**Aim of the exercise**
Please pick out each line in the entries below that contains the word "Instruction", and copy those lines in full.

**Collected data entries**
******

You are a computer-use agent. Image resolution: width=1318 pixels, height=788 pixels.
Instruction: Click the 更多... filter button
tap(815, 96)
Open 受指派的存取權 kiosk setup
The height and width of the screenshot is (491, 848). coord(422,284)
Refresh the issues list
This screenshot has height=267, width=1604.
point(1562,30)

******

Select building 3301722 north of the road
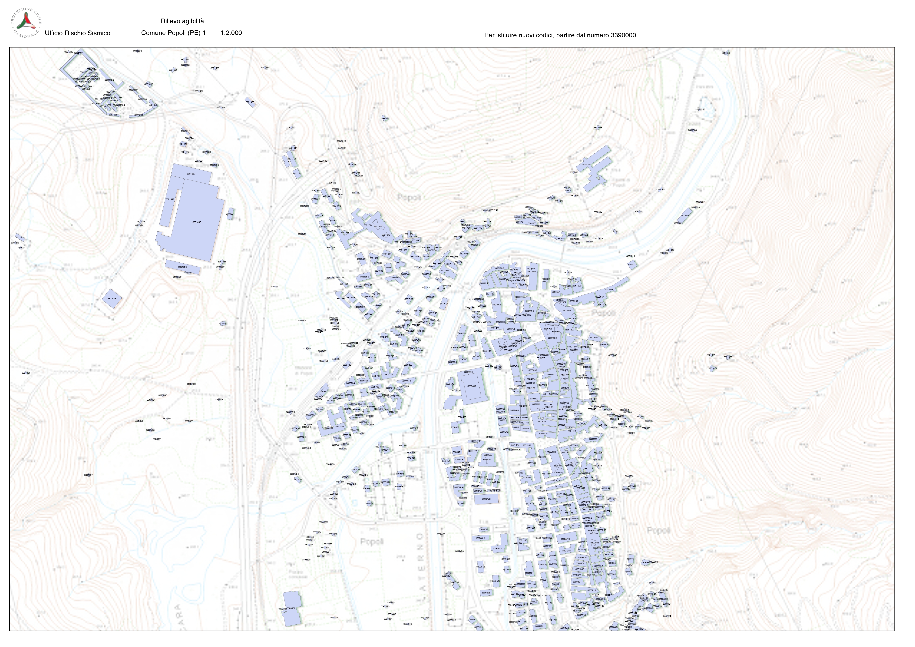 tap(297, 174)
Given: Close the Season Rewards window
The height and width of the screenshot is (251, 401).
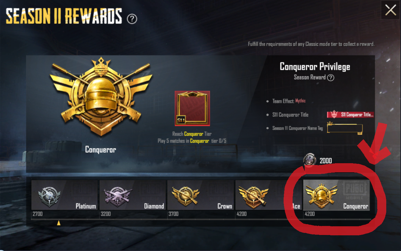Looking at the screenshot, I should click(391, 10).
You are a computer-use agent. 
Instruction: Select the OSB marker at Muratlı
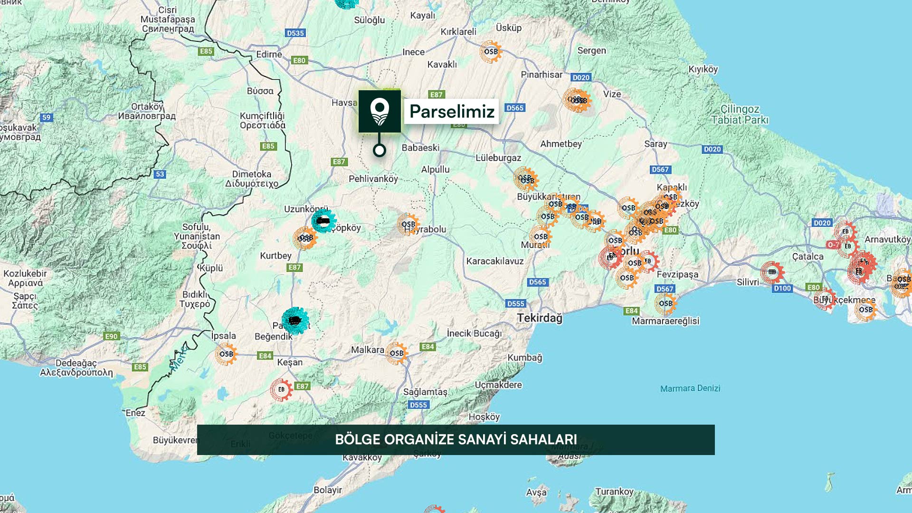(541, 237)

******

**Reply**
Instruction: Click the 更多... filter button
Instruction: Select the OSB marker at Muratlı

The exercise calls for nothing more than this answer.